Time-dependent analysis of buried high-density polyethylene (PE100) pipelines with a scratch defect subjected to touchdown impact loading of blasting collapsed body

Abstract

The collapsed body generated by the blasting demolition of buildings or structures is likely to impact the buried high-density polyethylene (PE) gas pipelines, which would severely affect the pipeline safety and integrity. In this work, the dynamic response of buried PE100 gas pipelines containing a scratch defect under the touchdown impact was investigated. The tensile tests of scratched PE100 specimens were conducted. A strict 3D finite element (FE) model was then established to simulate the impact process on the scratched PE pipeline. The verified model was employed to investigate the time-dependent response and ultimate bearing capacity of the pipeline under the touchdown load.

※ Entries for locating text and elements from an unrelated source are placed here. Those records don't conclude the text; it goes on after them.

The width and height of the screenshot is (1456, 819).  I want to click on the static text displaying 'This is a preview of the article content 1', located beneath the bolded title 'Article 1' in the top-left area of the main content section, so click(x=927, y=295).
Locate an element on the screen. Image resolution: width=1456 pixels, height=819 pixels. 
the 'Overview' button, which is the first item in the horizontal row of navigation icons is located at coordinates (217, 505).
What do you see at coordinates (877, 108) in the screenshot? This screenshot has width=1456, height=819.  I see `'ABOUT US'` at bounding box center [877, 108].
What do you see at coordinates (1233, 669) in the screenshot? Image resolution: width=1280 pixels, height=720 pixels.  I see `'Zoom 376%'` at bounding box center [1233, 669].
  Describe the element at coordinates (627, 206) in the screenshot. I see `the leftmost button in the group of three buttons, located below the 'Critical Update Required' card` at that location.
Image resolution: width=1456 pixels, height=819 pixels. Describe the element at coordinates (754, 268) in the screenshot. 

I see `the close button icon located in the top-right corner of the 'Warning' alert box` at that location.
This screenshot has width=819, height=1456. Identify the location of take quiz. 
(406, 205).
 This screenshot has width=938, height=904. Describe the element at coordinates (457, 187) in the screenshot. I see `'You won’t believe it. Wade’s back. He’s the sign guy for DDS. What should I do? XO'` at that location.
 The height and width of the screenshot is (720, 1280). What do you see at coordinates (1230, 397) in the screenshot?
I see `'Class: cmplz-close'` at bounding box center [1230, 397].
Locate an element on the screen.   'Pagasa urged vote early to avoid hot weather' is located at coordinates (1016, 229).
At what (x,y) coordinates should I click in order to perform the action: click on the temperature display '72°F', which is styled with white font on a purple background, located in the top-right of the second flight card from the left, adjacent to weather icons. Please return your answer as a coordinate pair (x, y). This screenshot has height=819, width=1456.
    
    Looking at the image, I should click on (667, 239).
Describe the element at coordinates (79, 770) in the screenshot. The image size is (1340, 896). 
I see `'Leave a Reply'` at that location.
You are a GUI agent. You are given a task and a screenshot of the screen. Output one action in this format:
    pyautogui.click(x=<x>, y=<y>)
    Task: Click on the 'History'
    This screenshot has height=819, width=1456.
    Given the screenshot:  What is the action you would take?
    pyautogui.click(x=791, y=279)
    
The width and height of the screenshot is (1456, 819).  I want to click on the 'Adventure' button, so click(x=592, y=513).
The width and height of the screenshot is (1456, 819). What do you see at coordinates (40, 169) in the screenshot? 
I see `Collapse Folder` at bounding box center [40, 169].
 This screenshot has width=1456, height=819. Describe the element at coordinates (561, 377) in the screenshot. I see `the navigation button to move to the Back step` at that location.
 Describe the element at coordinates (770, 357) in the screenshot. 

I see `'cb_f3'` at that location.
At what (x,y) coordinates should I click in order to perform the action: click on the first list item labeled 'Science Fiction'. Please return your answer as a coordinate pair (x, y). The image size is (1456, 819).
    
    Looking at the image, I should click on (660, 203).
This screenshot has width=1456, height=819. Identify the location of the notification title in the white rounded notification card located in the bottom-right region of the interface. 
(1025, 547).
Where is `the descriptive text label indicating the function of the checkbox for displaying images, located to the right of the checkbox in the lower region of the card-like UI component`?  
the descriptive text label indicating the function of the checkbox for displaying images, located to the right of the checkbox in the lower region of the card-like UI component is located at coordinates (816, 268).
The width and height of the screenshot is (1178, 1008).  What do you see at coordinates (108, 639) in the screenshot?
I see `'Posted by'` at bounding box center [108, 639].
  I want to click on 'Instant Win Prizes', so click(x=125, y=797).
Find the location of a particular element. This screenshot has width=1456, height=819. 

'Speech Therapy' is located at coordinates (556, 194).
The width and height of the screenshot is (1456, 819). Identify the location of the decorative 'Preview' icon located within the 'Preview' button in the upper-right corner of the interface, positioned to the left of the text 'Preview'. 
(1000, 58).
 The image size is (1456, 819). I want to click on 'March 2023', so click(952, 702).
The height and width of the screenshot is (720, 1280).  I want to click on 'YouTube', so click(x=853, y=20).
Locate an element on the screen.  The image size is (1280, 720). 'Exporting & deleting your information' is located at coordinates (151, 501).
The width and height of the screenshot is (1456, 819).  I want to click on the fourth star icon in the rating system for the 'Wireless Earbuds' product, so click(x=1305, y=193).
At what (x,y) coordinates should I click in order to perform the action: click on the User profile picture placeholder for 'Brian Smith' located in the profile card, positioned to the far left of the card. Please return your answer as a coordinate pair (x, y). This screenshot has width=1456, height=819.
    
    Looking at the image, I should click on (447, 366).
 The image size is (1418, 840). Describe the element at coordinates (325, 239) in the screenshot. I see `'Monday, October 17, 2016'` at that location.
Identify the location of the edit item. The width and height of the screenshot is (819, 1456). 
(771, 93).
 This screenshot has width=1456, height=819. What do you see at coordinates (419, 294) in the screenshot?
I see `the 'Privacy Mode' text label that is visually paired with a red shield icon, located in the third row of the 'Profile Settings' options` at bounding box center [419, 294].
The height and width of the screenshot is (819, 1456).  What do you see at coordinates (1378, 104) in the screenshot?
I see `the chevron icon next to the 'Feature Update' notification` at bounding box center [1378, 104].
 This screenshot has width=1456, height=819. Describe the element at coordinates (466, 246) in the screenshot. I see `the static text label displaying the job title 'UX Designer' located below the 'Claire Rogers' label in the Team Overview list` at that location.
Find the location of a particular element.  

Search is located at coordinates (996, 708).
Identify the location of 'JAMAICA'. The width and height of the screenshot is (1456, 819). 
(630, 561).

Parameter effects including the scratch dimensions, defect location, internal pressure and touchdown velocity were examined. The results show that a critical scratch depth equal to 20% of the wall thickness existed, above which the scratch significantly reduces the yield strength and ductility of PE100 material. At the moment when the collapsed body impacts the soil, the maximum von Mises stress, cross-sectional change rate and vibration velocity of the scratched pipeline increases rapidly to the peak value. The maximum von Mises stress and displacement of the pipeline are highly dependent on the scratch depth, defect location, internal pressure and touchdown velocity. A critical internal pressure of 0.6 MPa was determined, exceeding which the ultimate bearing capacity of the scratched PE pipeline is significantly reduced. The significance order of the parameters is: touchdown velocity > scratch depth > internal pressure > scratch width > scratch length.